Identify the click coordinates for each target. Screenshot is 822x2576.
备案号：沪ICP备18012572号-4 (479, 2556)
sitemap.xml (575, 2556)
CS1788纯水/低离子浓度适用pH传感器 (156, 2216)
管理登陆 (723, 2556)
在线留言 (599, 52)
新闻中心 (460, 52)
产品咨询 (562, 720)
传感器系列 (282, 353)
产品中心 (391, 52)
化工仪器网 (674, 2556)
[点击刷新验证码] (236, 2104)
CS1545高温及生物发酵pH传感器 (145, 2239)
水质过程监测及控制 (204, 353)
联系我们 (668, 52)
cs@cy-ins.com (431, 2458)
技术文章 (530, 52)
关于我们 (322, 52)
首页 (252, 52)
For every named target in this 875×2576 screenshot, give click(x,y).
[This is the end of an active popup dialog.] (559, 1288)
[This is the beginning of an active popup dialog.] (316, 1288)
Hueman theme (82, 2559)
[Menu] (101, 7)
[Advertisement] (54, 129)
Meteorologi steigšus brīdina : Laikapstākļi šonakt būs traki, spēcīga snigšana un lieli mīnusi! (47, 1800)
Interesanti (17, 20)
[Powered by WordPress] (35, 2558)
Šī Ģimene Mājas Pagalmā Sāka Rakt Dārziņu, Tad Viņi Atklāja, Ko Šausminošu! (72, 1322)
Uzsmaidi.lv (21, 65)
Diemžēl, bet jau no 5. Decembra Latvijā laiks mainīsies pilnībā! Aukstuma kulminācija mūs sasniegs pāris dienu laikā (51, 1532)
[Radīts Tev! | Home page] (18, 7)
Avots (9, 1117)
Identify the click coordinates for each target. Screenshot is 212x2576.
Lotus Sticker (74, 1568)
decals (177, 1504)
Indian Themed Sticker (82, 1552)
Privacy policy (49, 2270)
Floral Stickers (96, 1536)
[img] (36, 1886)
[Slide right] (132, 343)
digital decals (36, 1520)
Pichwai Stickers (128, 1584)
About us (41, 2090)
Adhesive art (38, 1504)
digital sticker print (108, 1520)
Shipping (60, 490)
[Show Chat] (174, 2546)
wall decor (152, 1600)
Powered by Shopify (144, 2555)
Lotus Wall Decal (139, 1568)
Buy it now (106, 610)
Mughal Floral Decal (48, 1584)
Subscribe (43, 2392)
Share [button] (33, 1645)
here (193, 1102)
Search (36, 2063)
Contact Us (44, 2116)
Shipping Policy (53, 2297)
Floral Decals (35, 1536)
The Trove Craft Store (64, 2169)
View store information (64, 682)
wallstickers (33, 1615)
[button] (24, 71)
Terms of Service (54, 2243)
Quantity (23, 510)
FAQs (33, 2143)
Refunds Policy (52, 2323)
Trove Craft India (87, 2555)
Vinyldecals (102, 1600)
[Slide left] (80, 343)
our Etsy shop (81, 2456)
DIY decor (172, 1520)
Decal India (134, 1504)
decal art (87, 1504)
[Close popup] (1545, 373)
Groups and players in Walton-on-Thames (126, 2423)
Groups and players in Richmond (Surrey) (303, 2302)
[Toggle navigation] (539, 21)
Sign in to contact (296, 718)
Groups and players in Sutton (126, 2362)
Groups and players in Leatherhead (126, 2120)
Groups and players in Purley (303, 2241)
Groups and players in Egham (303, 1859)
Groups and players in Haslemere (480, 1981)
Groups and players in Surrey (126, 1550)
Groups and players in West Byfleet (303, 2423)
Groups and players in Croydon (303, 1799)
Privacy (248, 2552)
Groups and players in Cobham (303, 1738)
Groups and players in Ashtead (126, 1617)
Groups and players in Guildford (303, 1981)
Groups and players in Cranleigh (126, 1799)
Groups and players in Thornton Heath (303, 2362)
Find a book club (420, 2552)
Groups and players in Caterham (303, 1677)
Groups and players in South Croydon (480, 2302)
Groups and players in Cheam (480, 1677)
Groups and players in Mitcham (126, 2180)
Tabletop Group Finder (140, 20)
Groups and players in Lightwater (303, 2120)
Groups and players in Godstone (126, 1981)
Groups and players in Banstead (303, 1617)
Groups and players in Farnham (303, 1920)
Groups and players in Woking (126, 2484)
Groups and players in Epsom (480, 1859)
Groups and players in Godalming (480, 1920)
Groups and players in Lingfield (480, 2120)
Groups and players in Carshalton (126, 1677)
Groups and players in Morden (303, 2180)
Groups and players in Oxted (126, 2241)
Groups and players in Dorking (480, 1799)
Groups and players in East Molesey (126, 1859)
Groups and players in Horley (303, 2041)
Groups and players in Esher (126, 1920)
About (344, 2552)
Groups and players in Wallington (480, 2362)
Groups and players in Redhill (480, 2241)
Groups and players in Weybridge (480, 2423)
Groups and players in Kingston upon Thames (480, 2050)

-- -- --

## WHAT IS NEEDED
Go through the records and report each line that contains "Identify".

## RESPONSE
Identify the click coordinates for each target. Screenshot is 822x2576.
Identify the click coordinates for each target. Screenshot is 212x2576.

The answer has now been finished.